VAN - Bahçesaraylı kadınlardan öğrendiği zanaatı sürdüren Mecit Emen, 23 yıldır keçi kılından Reşik ayakkabısını yapıyor.
Van'ın İpekyolu ilçesi Bahçıvan Mahallesi'nde küçük bir dükkanda ayakkabı tamiratı yapan Mecit Emen, yıllardır Van yöresine ait Reşik denilen ayakkabıları üretiyor. Özel olarak dokunan keçi kılının usta ellerle buluşmasıyla yapılan Reşik, ayakta diğer ayakkabılarda oluşması muhtemel koku, mantar gibi hastalıkları engelliyor.

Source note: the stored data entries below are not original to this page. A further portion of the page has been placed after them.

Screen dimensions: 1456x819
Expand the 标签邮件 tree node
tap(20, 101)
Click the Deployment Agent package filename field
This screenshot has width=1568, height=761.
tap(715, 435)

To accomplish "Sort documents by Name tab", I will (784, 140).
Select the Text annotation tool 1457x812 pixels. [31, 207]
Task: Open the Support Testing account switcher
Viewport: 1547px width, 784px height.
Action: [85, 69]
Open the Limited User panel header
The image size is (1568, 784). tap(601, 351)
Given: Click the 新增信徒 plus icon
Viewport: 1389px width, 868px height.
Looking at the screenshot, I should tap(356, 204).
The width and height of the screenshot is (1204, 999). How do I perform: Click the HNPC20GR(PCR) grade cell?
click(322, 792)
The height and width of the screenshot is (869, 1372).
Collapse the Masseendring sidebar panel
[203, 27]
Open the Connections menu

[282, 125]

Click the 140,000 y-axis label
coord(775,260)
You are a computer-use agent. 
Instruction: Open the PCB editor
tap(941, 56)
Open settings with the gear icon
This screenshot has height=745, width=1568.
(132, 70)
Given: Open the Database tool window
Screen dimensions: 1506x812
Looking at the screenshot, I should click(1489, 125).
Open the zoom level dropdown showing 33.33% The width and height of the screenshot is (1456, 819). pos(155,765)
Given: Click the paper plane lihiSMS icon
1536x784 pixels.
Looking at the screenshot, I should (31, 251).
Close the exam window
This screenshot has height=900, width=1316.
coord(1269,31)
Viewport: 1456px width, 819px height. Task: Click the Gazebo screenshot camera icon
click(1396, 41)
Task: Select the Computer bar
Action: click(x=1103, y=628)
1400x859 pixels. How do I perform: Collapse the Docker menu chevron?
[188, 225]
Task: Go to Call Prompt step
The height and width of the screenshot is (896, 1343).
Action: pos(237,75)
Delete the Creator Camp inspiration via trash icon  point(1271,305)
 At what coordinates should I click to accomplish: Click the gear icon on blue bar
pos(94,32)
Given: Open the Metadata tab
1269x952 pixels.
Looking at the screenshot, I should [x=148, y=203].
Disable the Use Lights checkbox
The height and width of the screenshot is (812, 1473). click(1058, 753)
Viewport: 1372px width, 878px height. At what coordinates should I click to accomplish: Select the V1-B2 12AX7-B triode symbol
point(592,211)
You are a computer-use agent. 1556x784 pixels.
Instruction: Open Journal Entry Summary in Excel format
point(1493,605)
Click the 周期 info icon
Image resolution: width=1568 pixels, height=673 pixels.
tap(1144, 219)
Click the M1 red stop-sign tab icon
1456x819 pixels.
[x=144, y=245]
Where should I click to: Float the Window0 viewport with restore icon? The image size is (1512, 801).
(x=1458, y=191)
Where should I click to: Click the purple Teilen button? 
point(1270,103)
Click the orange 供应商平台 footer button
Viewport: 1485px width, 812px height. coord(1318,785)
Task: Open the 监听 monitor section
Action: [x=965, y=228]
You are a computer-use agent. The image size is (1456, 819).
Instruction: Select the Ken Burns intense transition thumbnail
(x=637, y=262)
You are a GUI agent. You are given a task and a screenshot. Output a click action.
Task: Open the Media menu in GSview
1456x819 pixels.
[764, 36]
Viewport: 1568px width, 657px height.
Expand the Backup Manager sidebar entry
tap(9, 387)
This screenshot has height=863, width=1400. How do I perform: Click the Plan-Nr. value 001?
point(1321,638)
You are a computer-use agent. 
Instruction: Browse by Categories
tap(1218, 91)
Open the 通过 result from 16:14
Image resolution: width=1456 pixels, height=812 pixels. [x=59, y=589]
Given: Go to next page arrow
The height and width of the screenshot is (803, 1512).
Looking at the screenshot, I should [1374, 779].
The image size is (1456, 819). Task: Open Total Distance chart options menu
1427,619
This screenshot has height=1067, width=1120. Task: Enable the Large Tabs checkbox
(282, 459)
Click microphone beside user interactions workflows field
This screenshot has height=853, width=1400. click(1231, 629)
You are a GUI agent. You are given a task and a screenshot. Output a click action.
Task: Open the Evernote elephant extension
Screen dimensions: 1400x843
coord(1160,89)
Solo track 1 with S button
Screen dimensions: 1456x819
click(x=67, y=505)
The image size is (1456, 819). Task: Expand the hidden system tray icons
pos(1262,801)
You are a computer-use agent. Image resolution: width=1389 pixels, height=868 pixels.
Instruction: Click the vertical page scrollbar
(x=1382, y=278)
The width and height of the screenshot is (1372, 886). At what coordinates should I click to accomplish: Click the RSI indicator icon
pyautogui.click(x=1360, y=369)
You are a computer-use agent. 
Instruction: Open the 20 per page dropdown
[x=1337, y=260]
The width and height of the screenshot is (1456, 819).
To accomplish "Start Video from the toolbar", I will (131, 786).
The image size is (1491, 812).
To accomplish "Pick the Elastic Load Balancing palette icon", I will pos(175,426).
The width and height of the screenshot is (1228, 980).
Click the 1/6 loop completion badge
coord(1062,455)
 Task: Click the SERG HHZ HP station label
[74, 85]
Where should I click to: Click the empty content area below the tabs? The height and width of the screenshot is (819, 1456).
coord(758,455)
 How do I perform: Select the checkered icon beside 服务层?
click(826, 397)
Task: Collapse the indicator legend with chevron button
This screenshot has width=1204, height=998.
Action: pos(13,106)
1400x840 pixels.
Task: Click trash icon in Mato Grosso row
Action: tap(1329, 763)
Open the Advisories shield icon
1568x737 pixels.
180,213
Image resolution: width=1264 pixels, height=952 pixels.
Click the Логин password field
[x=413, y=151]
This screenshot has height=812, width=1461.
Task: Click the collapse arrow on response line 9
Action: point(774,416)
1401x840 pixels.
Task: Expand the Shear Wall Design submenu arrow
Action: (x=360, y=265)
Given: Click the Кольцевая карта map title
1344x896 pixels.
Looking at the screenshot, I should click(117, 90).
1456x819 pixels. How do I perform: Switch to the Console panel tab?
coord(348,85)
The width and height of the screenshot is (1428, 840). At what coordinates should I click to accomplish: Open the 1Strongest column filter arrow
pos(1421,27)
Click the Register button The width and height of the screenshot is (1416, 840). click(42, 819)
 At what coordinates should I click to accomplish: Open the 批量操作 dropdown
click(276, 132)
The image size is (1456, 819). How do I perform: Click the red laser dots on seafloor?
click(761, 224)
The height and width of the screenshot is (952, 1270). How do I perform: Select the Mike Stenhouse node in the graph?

Bahçesaraylı kadınlardan öğrendiği zanaatı 23 yıldır sürdüren Emen, şimdilerde daha çok sipariş üzerine ayakkabı üretiyor.
Mesleğe başladığı ilk yıllarda kadınların kendisine taban tamiri için Reşik getirdiğini paylaşan Emen, zaman içinde bu ayakkabıyı yapmaya karar verdiğini söyledi. Reşik ayakkabısının zamanla unutulduğuna işaret eden Emen, yok olmakla yüz yüze kalan bir kültürü yeniden yaşatmak istediğini belirtti. Bunun için özel olarak dokunan keçi kılını temin ettiğini anlatan Emen, yöresel ayakkabıyı orijinal dokusuyla yeniden tasarladığını söyledi.
‘REŞİK MANTARI DA ENGELLİYOR’
Ayakkabının keçi kılından imal edilmesi ve tamamen doğal malzemelerden yapılması nedeniyle ayak sağlığını koruduğuna dikkati çeken Emen, Reşik yapımını şöyle anlattı: “Reşik keçi kılından imal ediliyor. Bu keçi kılını ise özel olarak dokuyoruz. Keçi kılı su çekmiyor ve koku yapmıyor. Diğer taraftan ayak mantarını da engelliyor. Rahat ve hafif bir ayakkabı giyeceği tarzına dönüşüyor. İlk başta keçi kılı ürününü dikiyoruz ve ardından kesimini yapıyoruz. Diktikten sonra kök boyayla boyanmış yünlerle bunu dikiyoruz. Urartu motiflerini, bölgeye ait yöresel motiflerle tasarlıyoruz. Kökboyasıyla boyanmış yünler ayakkabıya görsel bir güzellik katıyor. Kökboyalı yünler uzun süre renk de vermiyor. Bu renkli yünü desen olarak ayakkabıya işleyip, satıyoruz.”
‘BU KÜLTÜRÜ AİLECE SÜRDÜRÜYORUZ’
Reşik’in yok olma tehlikesi ile karşı karşıya olduğunu söyleyen Emen, kardeşlerinin de Reşik yapmayı öğrendiğini dile getirerek, “Biz bunu kültürel bir miras olarak gün yüzüne çıkardık. Bölgemizde bizim dışımızda bu sanatla uğraşan kimse yok. Yalnız ailemiz yapıyor. Bize ticari bir getirisi yok. Kültürümüzü yaşatma adına bu geleneği sürdürüyoruz. Günümüz insanının giyebileceği bir hale getirdik. Kimisi hediye olarak, kimisi de iş yerlerine veya şark köşelerine koymak için alıyor” dedi.